= Что сделать A =
Перескажите отрывок о советских деньгах после революции в двух предложениях.
= Что сделать B =
Продолжите отрывок о советских деньгах после революции, начав сразу после его последней фразы.

= Отрывок текста =
┌──

Ленин был не очень опытным финансистом, иначе сообразил бы, что убить твердую валюту (а вместе с ней и буржуазию) можно и без всякого обмена, просто включив печатный станок. Тогда накопленные ранее запасы ликвидности превратятся в пшик, не покидая карманов конкурента. Вчерашний миллион станет копейкой, и богатей, имевший три миллиона полноценных рублей, окажется всего на три копейки богаче пролетария.

Впрочем, этот замечательный механизм был быстро нащупан на практике, когда советская власть начала бодро печатать пролетарские рубли и выдавать их трудящимся не за произведенные товары и услуги, а из соображений политической целесообразности. Сразу выяснилось, что справедливые пролетарские деньги не имеют экономического смысла, потому что никак не привязаны к произведенному объему стоимостей. Реальная экономическая жизнь, поскольку она всегда устроена несправедливо (с точки зрения коммунистов), немедленно ушла в подполье. Потребительные стоимости стали обмениваться друг на друга в натуральной форме, минуя бессмысленные советские дензнаки. Шило меняли на мыло, соль на ситец. Впрочем, и этот примитивный обмен не устраивал власть, ибо подразумевал наличие экономики, независимой от руководства.

Как истребление отечественного хозяйства выглядело на практике, описывает барон Врангель (отец известного генерала), до революции работавший в Российском золотопромышленном обществе.

1918 г. Общество, естественно, уже национализировано. К менеджменту приходит комиссар от новой власти (слесарь лет двадцати), поставленный командовать всей горнорудной промышленностью России. Имеет место следующий диалог.

— Если не вышлите припасы рабочим на приисках, будете расстреляны за саботаж.

— Откуда же взять деньги на припасы?

— Где прежде брали, там и берите.

— Но добытое золото теперь рабочие берут себе.

— Нас не касается. Зимой, когда прииски стояли, где раньше деньги брали?

— Банк финансировал.

— Вот пусть и теперь финансирует.

— Но банки национализированы.

— Тогда финансируйте сами. Но первая жалоба на саботаж — расстрел.

Не «саботировать», пишет старый Врангель, было физически невозможно. Оставалось бежать.

└──

= Блок данных =
┌──

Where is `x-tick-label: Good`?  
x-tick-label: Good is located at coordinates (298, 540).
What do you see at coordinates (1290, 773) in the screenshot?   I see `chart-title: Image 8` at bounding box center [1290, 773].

└──

= Поле ответа A =
Советская власть стала печатать рубли и раздавать их не за произведенные товары и услуги, а из политических соображений, поэтому деньги потеряли экономический смысл, и люди перешли к обмену вещами. Барон Врангель описывает, как в 1918 году комиссар под угрозой расстрела требовал снабжать рабочих на приисках, хотя добытое золото забирали себе рабочие, а банки были национализированы, так что оставалось только бежать.

= Поле ответа B =
Типичная ситуация. Победивший рабочий класс на приисках присвоил золото, но требует провианта. Прибыль как мотивационный механизм Золотопромышленного общества отныне вне закона. Твердый рубль, как часть этого механизма, уничтожен. Банковская инфраструктура платежей растоптана. Из какого источника, через какие каналы и ЗАЧЕМ компания из голодного Питера будет снабжать сибирских рабочих провиантом? Даже если бы те не воровали конечный продукт, деньги, за которые его можно продать, сто раз обесценятся, прежде чем пройдет следующий производственный цикл. Какой дурак будет играть в эти игры?

С другой стороны, если бы рубли не обесценились, то опять скопились бы на руках Врангеля и ему подобных. А это диверсия!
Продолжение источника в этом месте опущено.